Monthly Martha!
NBC tried to make it easier on their comedy stars through programs like FOUR STAR (later ALL STAR) REVUE and THE COLGATE COMEDY HOUR. On these series, top performers would appear once a month or even less often, giving them more time to work on their shows and-- hopefully-- preventing burn-out. (Certainly, those comics who did front a weekly live program could find the strain to be debilitating: In December of 1954, Variety noted that, in the space of one week, not one but two top comedians “were simultaneously floored by illness brought on by fatigue and overwork.” Milton Berle collapsed after his weekly show signed off and Red Buttons was sent to the hospital after falling ill during rehearsal.)
It was also hoped that the rotational system would minimize another problem for the comics: overexposure. As one columnist noted in 1957: "The very power of TV—to make a person a recognizable face in the home—is also the comedian's constant handicap.
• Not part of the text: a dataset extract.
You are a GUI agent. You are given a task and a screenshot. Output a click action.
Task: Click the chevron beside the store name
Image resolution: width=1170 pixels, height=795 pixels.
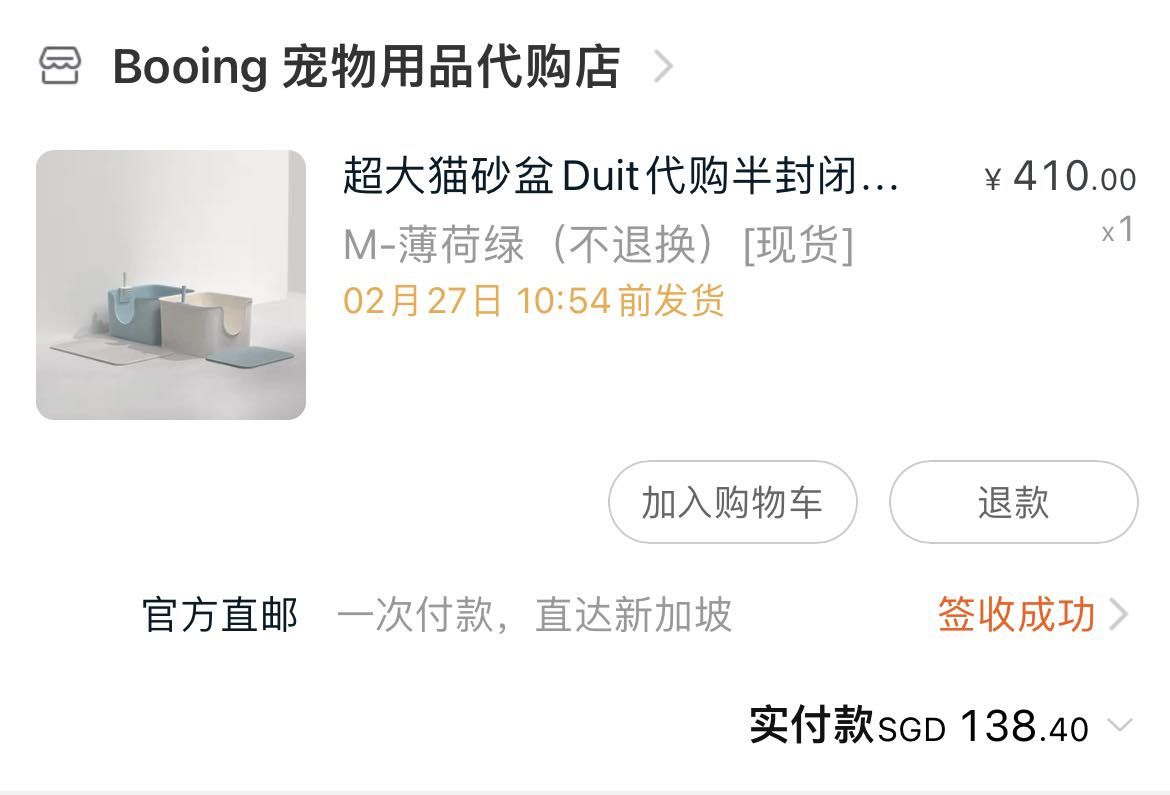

At the very time the comic is trying to make people laugh he must do battle against humor's deadly enemy, familiarity. It is not an enviable lot."
Among the performers who took advantage of this once-a-month setup were Dean Martin and Jerry Lewis, Bob Hope, Eddie Cantor, Abbott and Costello, Jack Carson, Fred Allen, Tallulah Bankhead, George Jessel, Donald O'Connor, Ed Wynn and Bobby Clark.
From 1951 onwards, Martha Raye was a mainstay of the FOUR STAR/ALL STAR REVUE series; by January, '54 she was essentially the only comic left in the show's rotation. At this point, her program was re-christened THE MARTHA RAYE SHOW and continued to be seen on roughly a monthly basis until cancellation came in mid-1956.